**Work item**
For this exercise, copy exactly every line from the one holding "Viewport: 560px width, 428px height." through the end of the data, both included. Omit pictures.

BEGIN Record excerpts

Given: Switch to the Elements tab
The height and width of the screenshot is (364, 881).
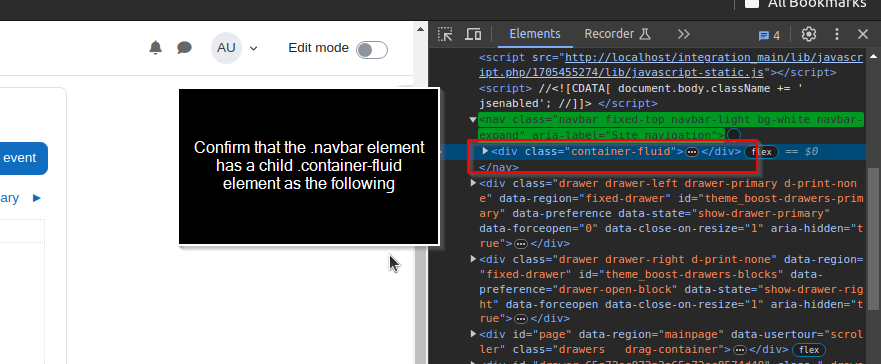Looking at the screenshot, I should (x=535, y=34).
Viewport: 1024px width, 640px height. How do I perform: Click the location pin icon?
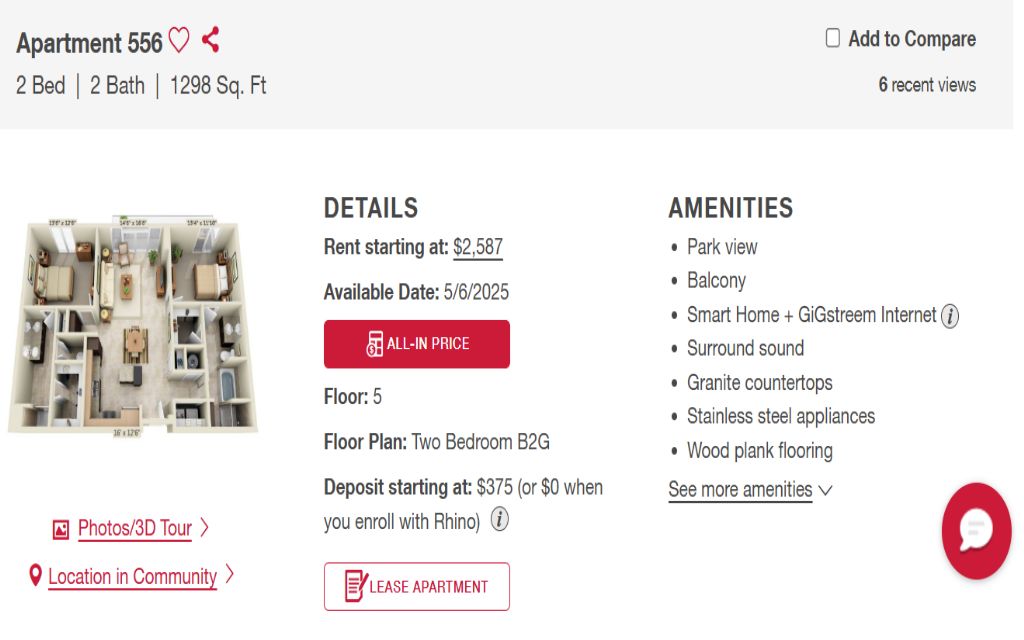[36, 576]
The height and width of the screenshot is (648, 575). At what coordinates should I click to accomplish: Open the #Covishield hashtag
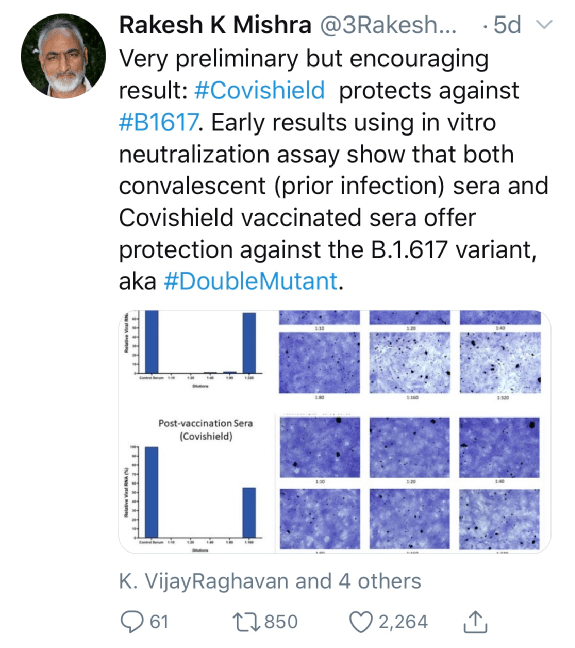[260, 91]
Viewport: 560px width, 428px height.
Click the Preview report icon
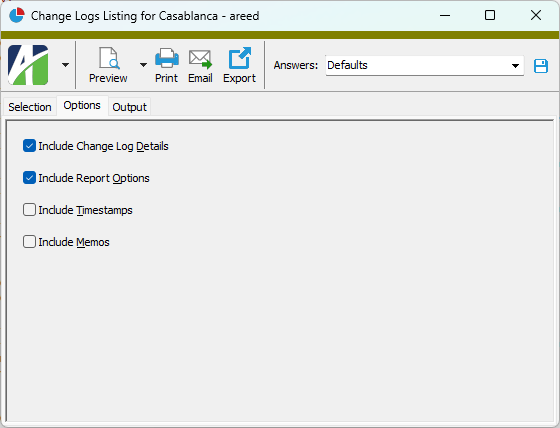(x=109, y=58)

END Record excerpts

**Answer box**
Viewport: 560px width, 428px height.
Click the Preview report icon
(x=109, y=58)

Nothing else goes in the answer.